----- DATA
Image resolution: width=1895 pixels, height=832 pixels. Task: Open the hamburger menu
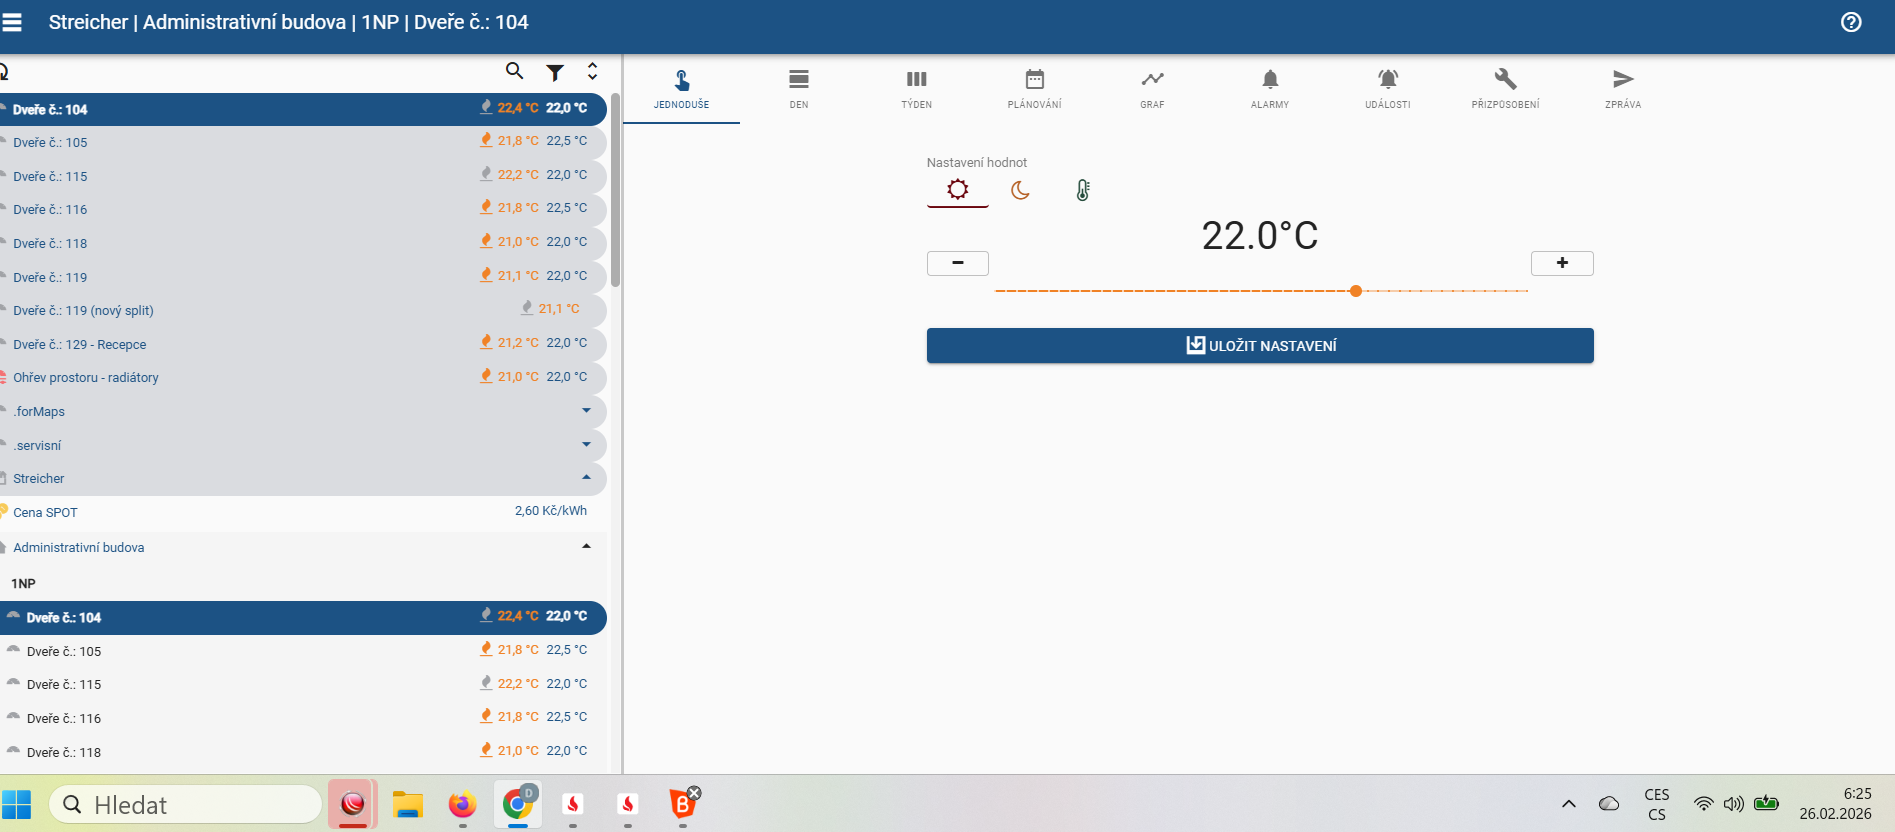click(12, 22)
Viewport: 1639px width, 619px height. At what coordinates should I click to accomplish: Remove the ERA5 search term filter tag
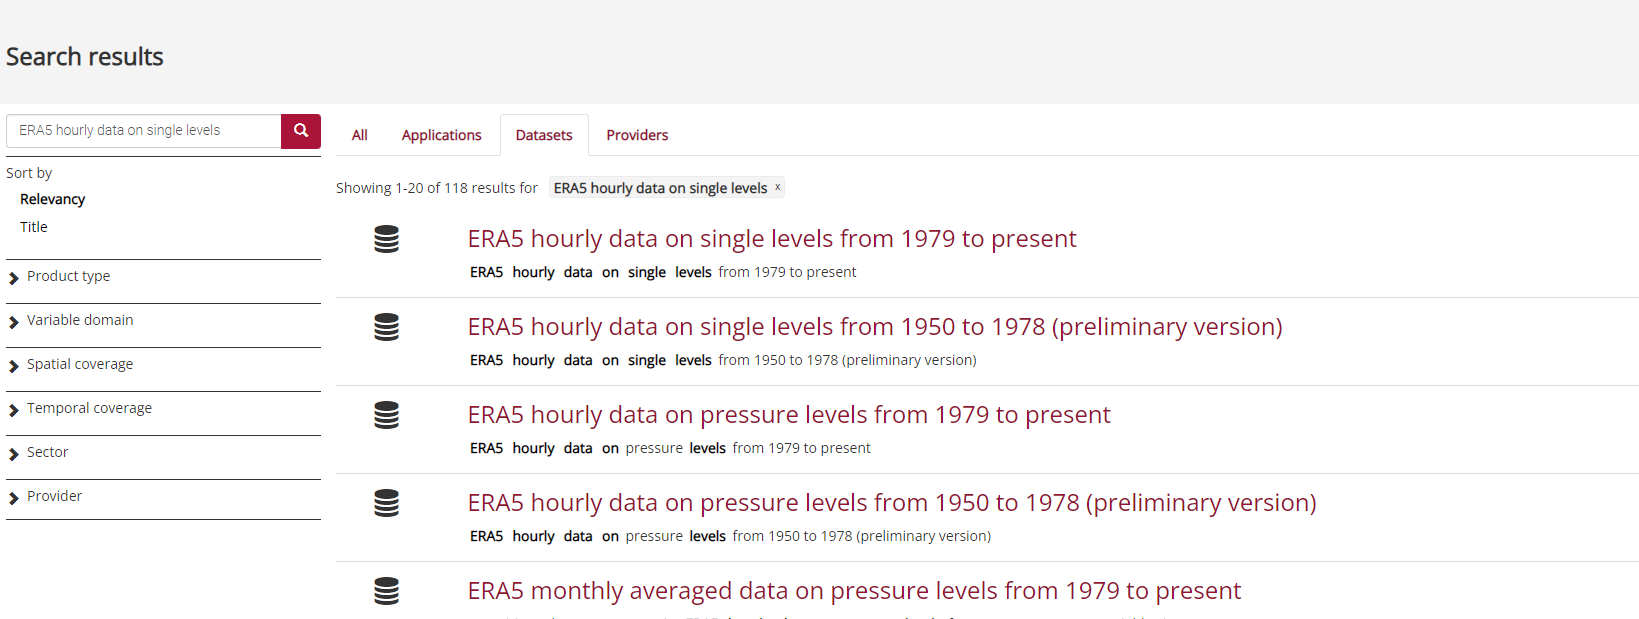pyautogui.click(x=777, y=187)
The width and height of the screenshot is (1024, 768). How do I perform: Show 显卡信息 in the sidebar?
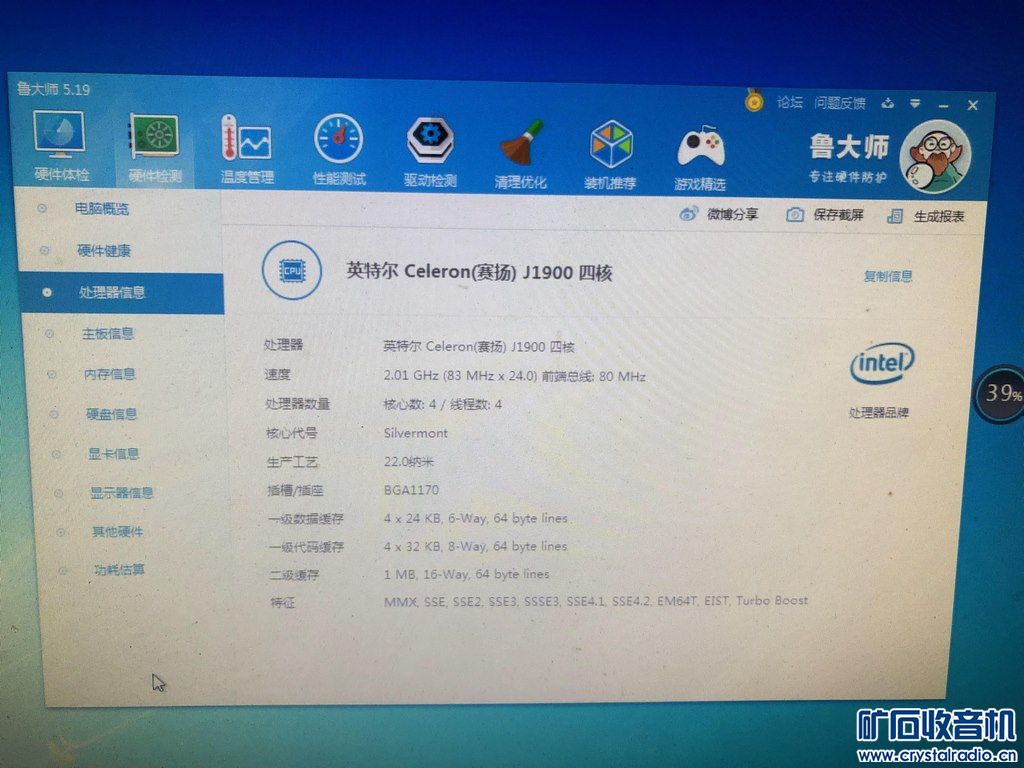point(114,453)
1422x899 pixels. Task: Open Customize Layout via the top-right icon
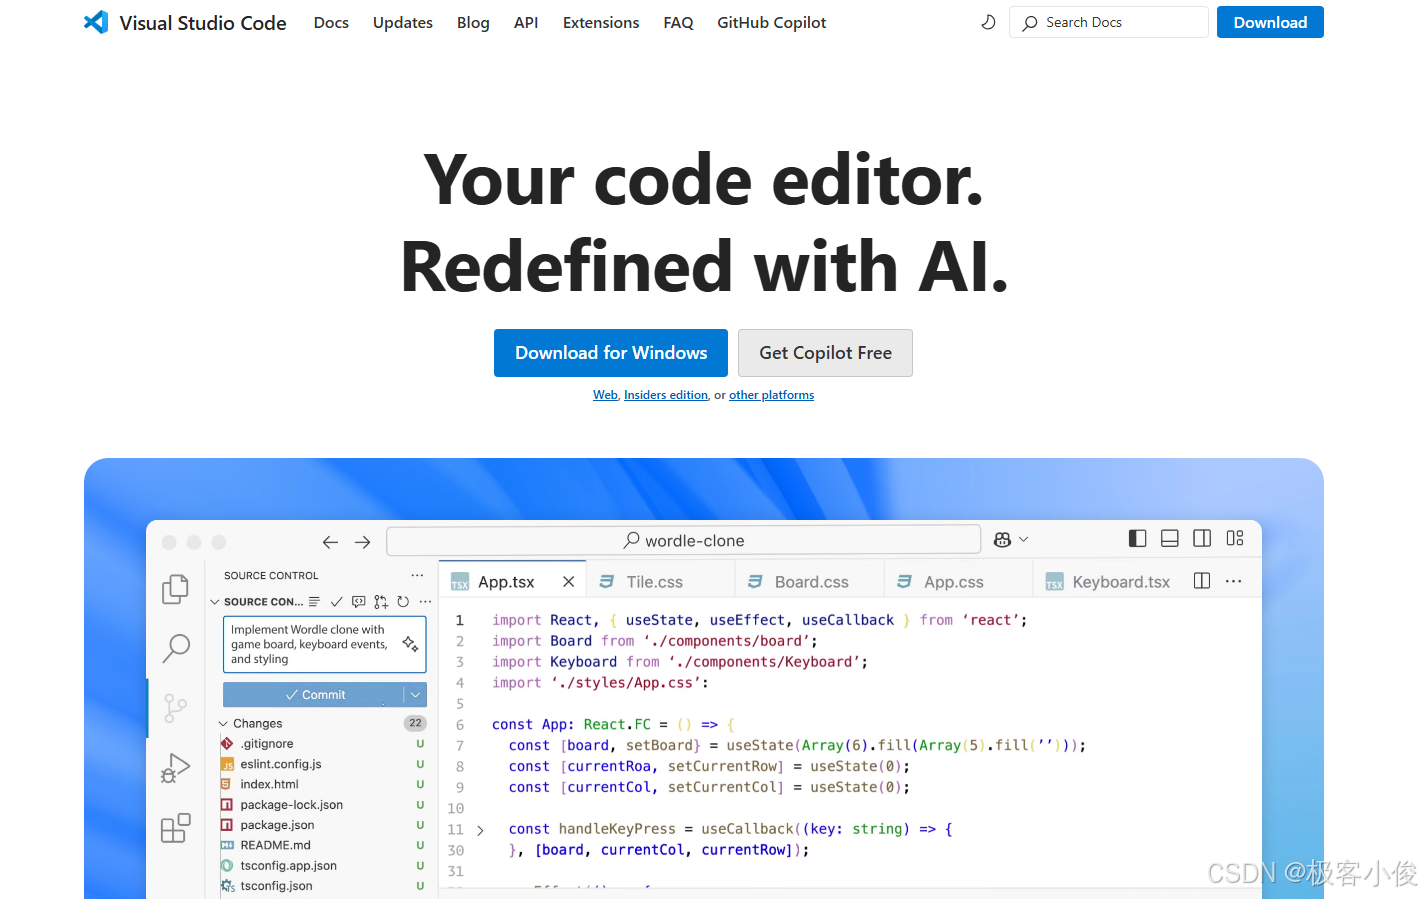click(1235, 538)
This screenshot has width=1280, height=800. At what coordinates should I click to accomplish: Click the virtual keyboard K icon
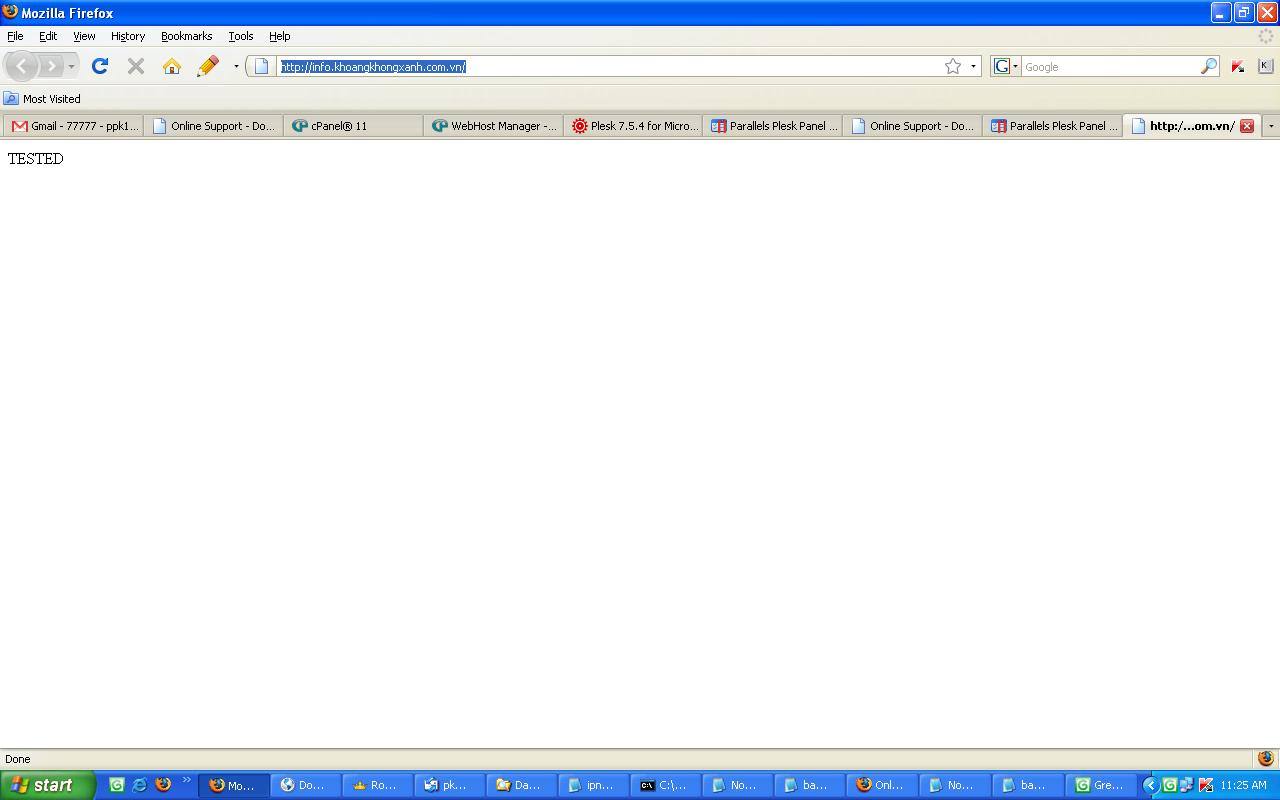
----------
*PROMPT*
Only the lines from the one containing "Viewport: 1639px width, 619px" through the final line of the records should be retyped, exactly, with every picture omitted.

*FINISHED TASK*
Viewport: 1639px width, 619px height. At what coordinates should I click to accomplish: Remove the ERA5 search term filter tag
pyautogui.click(x=777, y=187)
The width and height of the screenshot is (1024, 768). How do I perform: Show 显卡信息 in the sidebar?
point(114,453)
1422x899 pixels. Task: Open Customize Layout via the top-right icon
click(1235, 538)
This screenshot has width=1280, height=800. At what coordinates should I click to accomplish: Click the virtual keyboard K icon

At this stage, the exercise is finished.